• _TO BE DONE_:
(1) Decide whether each statement below agrees with the passage about Baba, answering yes or no and quoting the deciding words of the passage. (a) Mani brought two mangoes while the conversation took place. (b) The passage states that the Perfect Master is present on only one plane at a time. (c) The passage holds that every one and everything is equidistant from the Perfect Master.
(2) Reproduce word for word the portion of the passage about Baba running from "He can see Me" up to and including "to see God.".

• _SOURCE TEXT_:
□ □ □ □ □ □ □

Mani, Baba's sister, appeared just for a minute while we talked. She brought two mangoes which Baba had asked to be sent from His Mast-given mango trees. And she brought a young and happy smile which expressed her life with her Brother-Father and which refired that "same-place" feeling.

 

Before Baba retired from the mandali hall, He called me back for a final love-glimpse and namaste of the hands and heart. "Thank You" I said, and I would have added, "for coming" if my tongue had been operating properly. Or, if properly, it would have refused to move:

 

"Everything real is given and received in silence."

 

What is this striving to 'really-seeing that Baba so emphatically put before us? In one of His discourses in "The Everything and the Nothing, He crystallizes this crystal-clear pure worship which He would have us pay to our Real Self:

 

"He who has eyes but does not see,

He who has ears but does not hear,

He who has a tongue but does not speak,

He can see Me as I should be seen,

and know Me as I should be known.”

 

To accomplish this impossible real seeing is to realize in experience, and not merely to think, that Baba is the only Doer of all that is done. To gain this experience of Baba's Reality, Baba says that we must become "constantly alert towards the expressive Beauty of the All-pervading Beloved. " On this Hafiz has said, 'If you want your Beloved to be present, do not absent yourself for one moment from His Presence."

 

We have to refuse to confine Baba to Meherazad. The Perfect Master is in everything, and is the Center of everything. Every one and everything is therefore equidistant from Him. Though, owing to our own limitations, He appears outwardly to be present at only one place at a time, He is on every plane of consciousness at one and the same time. To see Him as He is, is to see God.

 

"So beware, lest when the divine Beloved knocks at the door of your heart He finds you absent."

 

But we do absent ourselves, usually far more than we "present" ourselves to Baba. We try to remember Him. But we do forget Him. And we try again to make Him our "Constant companion," this time with a vow not to let Him slip from our heart-tongues for the span of a single breath. But again we do forget Him.

□ □ □ □ □ □ □

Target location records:
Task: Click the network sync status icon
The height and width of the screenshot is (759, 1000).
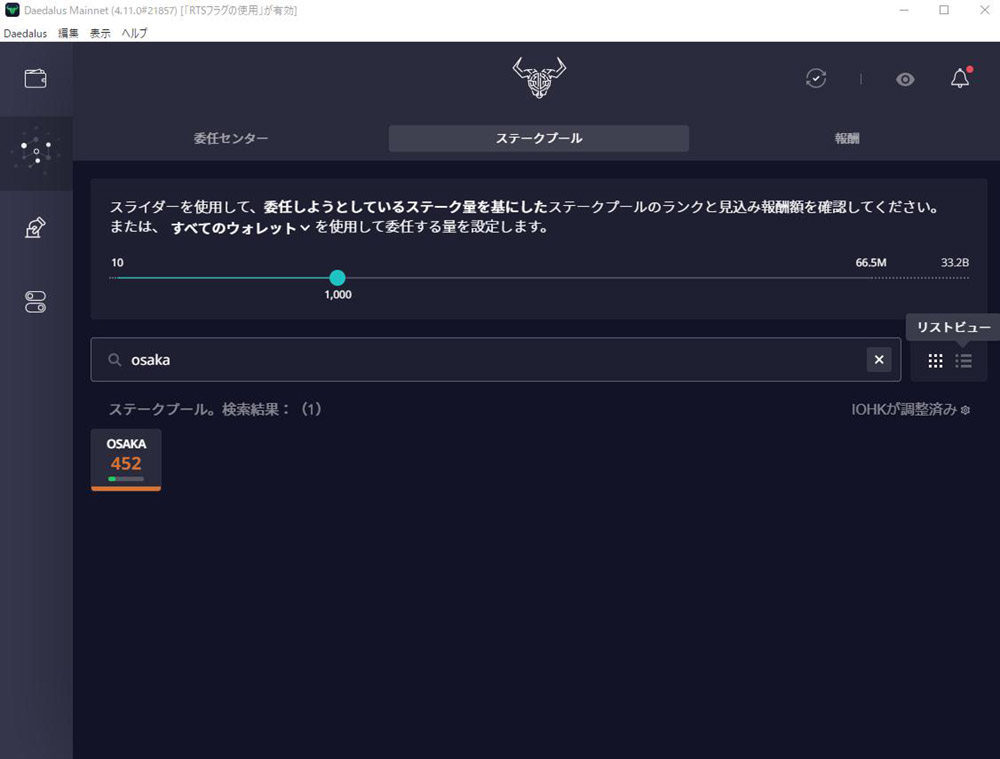Action: coord(816,78)
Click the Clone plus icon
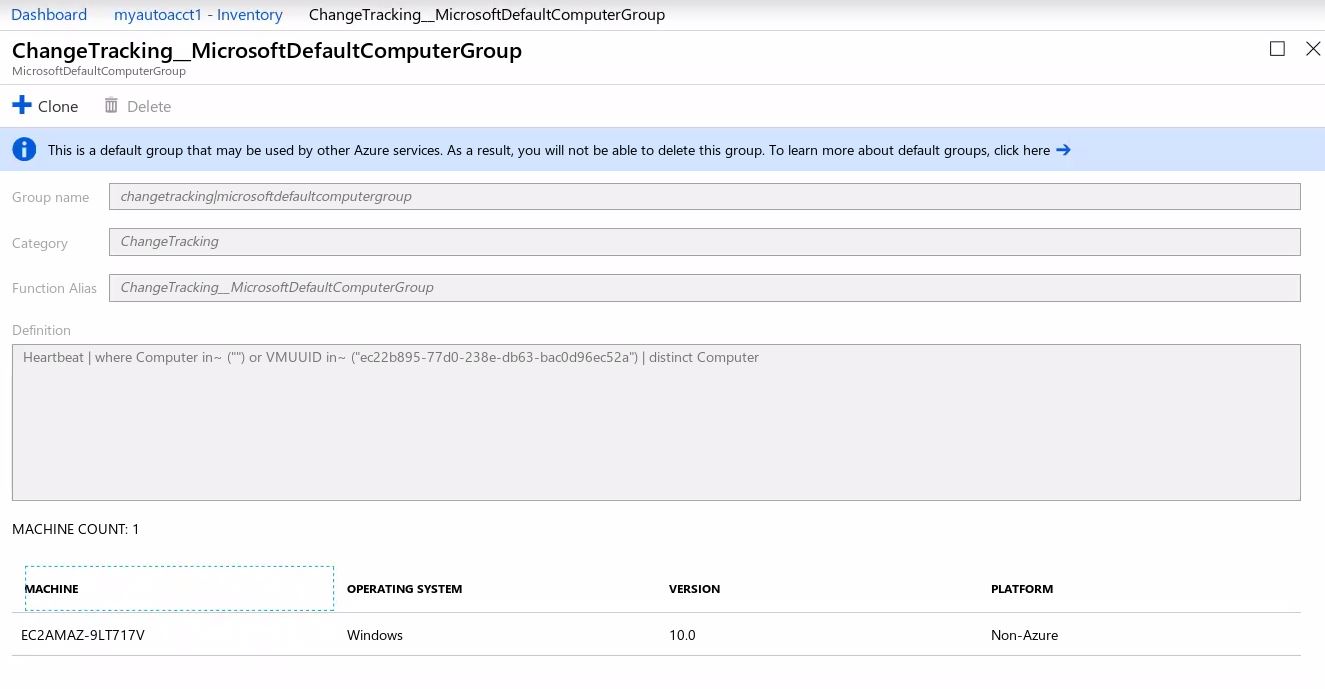1325x689 pixels. click(22, 105)
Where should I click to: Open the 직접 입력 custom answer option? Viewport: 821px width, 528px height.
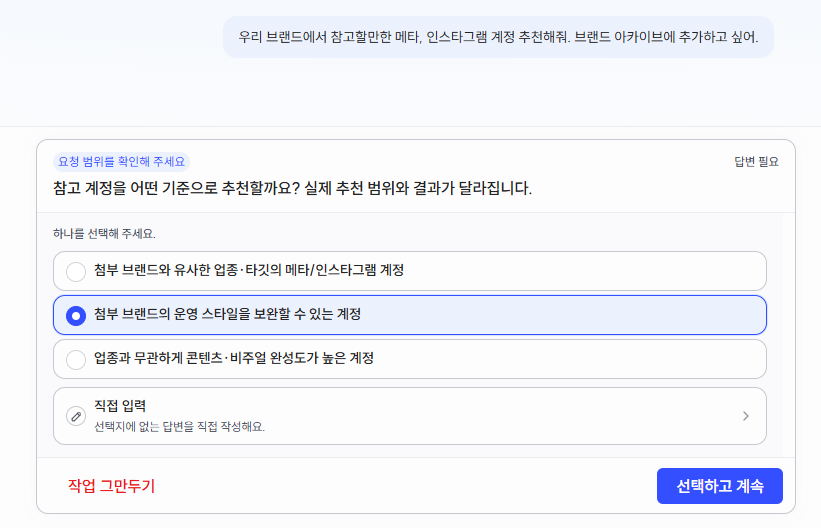point(409,416)
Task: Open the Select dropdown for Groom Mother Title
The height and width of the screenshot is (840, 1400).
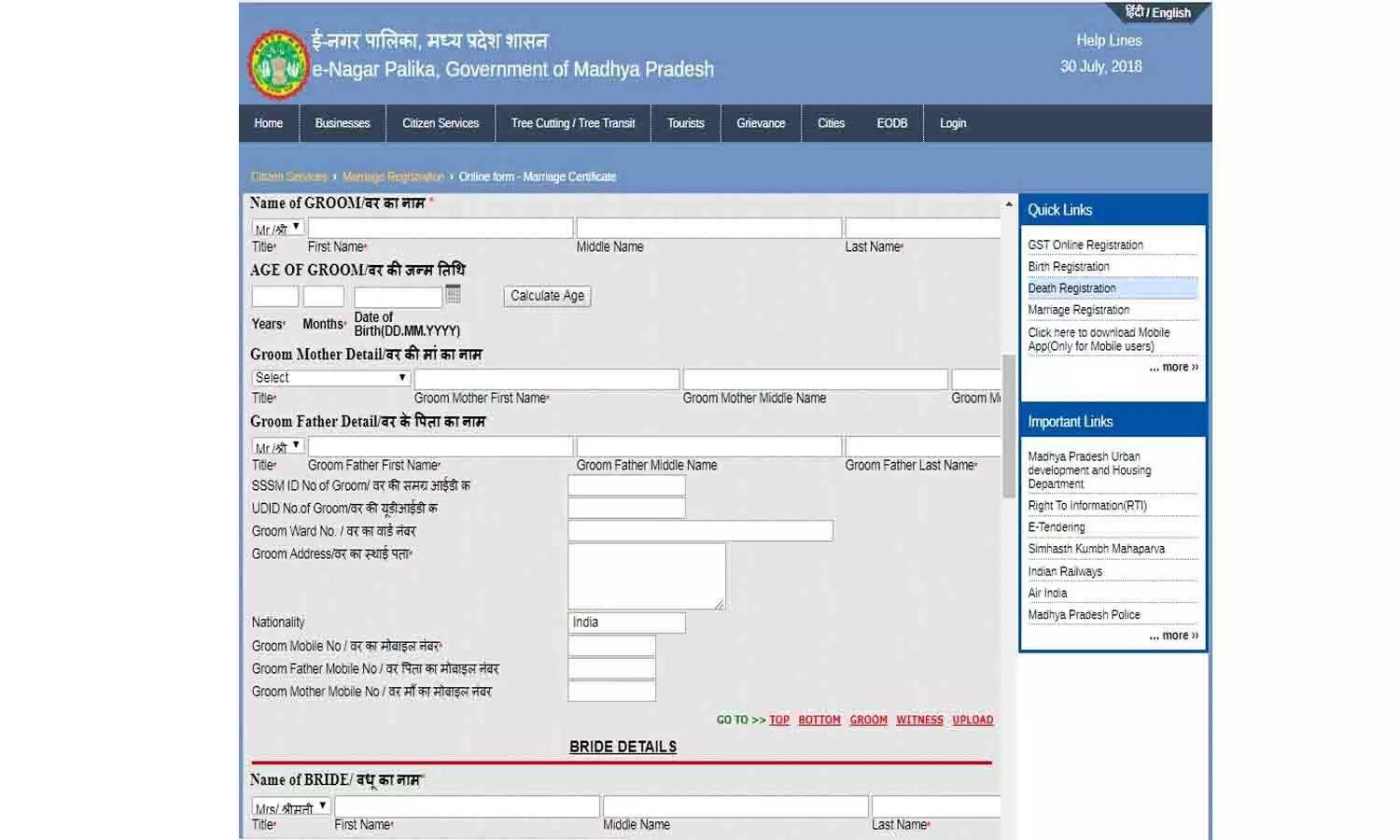Action: [329, 377]
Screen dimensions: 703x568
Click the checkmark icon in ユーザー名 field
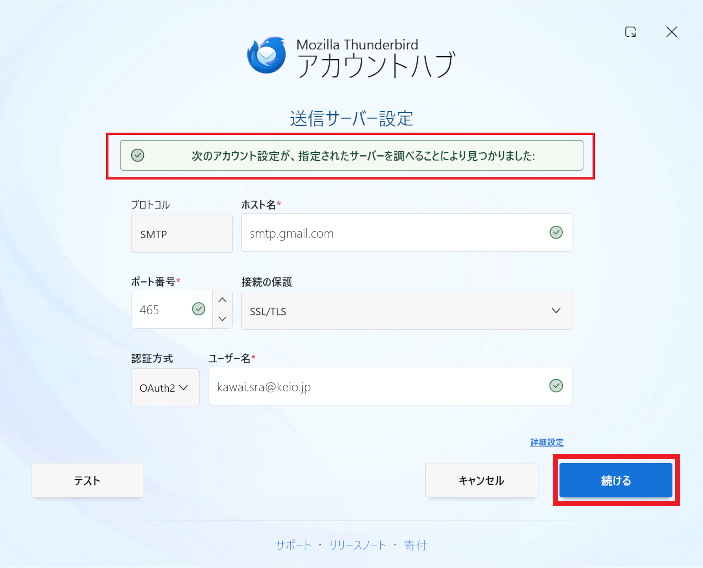point(556,386)
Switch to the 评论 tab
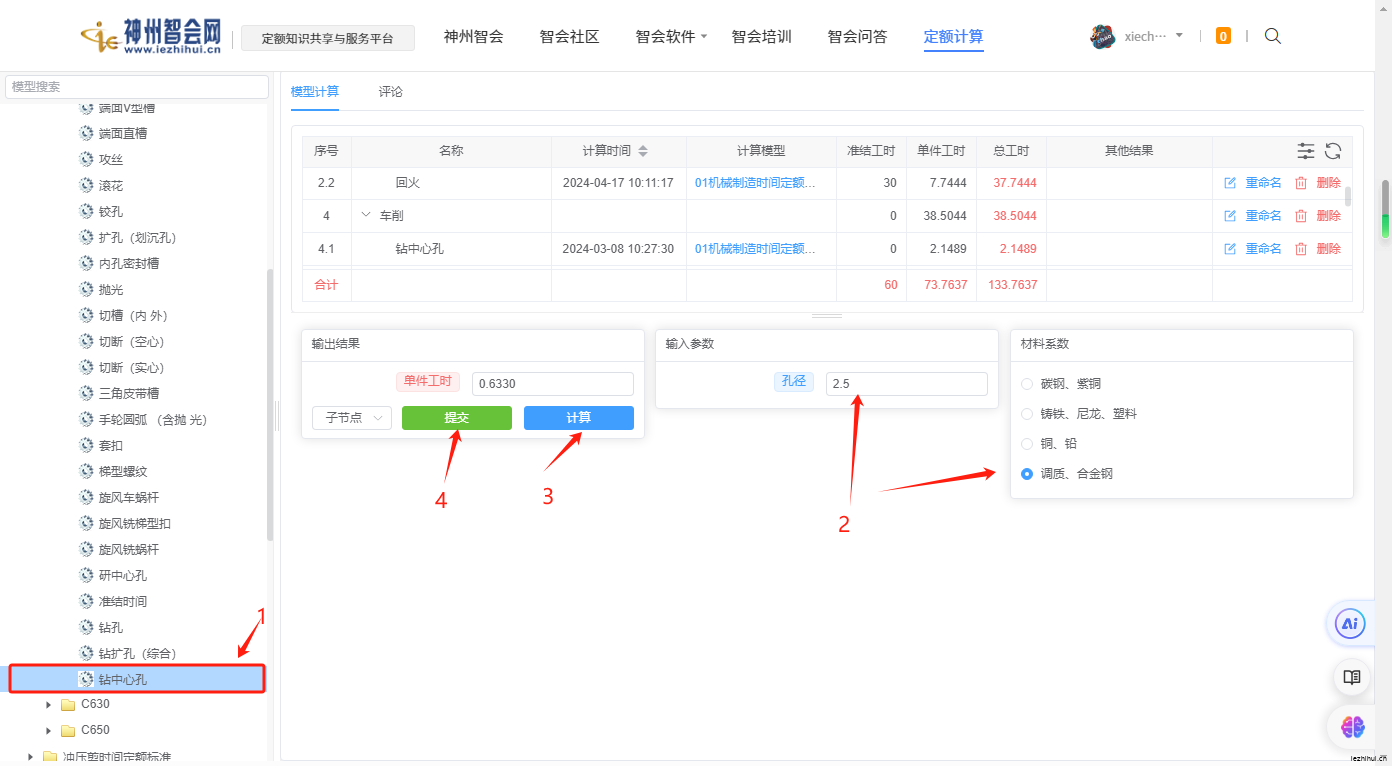Viewport: 1392px width, 766px height. coord(390,92)
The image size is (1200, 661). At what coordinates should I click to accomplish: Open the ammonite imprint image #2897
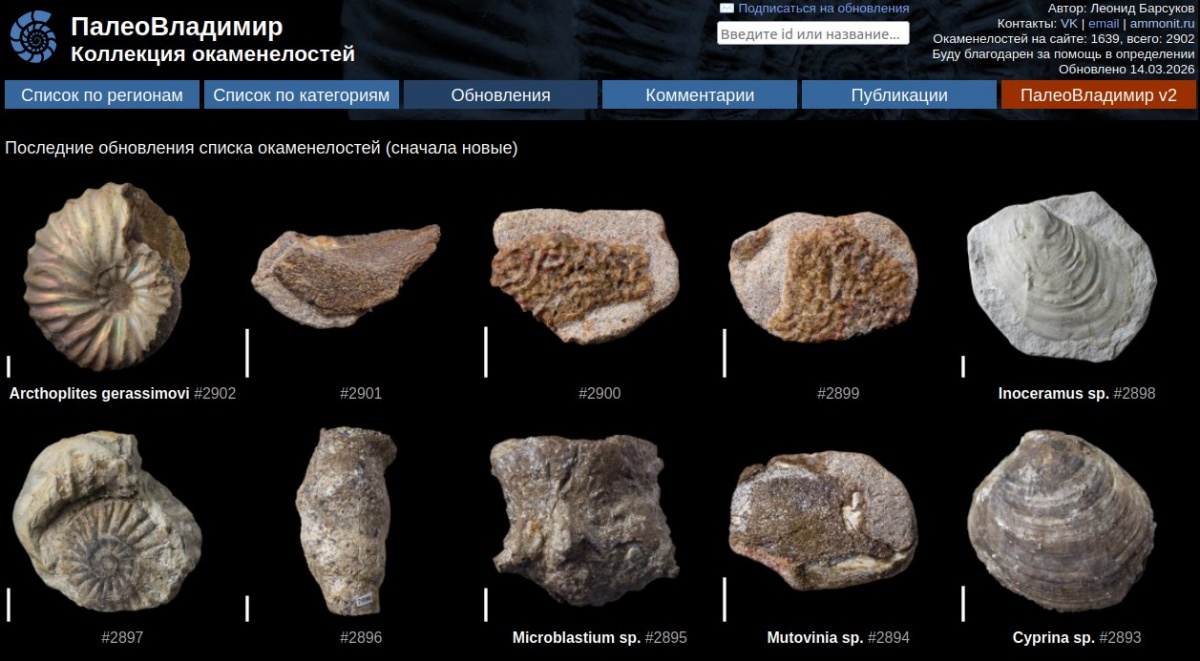[106, 520]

□ □ □ □ □ □ □

• _ANSWER LIST_:
(1)
(a) Yes: "She brought two mangoes which Baba had asked to be sent from His Mast-given mango trees."
(b) No: "He is on every plane of consciousness at one and the same time."
(c) Yes: "Every one and everything is therefore equidistant from Him."

(2)
He can see Me as I should be seen,

and know Me as I should be known.”

 

To accomplish this impossible real seeing is to realize in experience, and not merely to think, that Baba is the only Doer of all that is done. To gain this experience of Baba's Reality, Baba says that we must become "constantly alert towards the expressive Beauty of the All-pervading Beloved. " On this Hafiz has said, 'If you want your Beloved to be present, do not absent yourself for one moment from His Presence."

 

We have to refuse to confine Baba to Meherazad. The Perfect Master is in everything, and is the Center of everything. Every one and everything is therefore equidistant from Him. Though, owing to our own limitations, He appears outwardly to be present at only one place at a time, He is on every plane of consciousness at one and the same time. To see Him as He is, is to see God.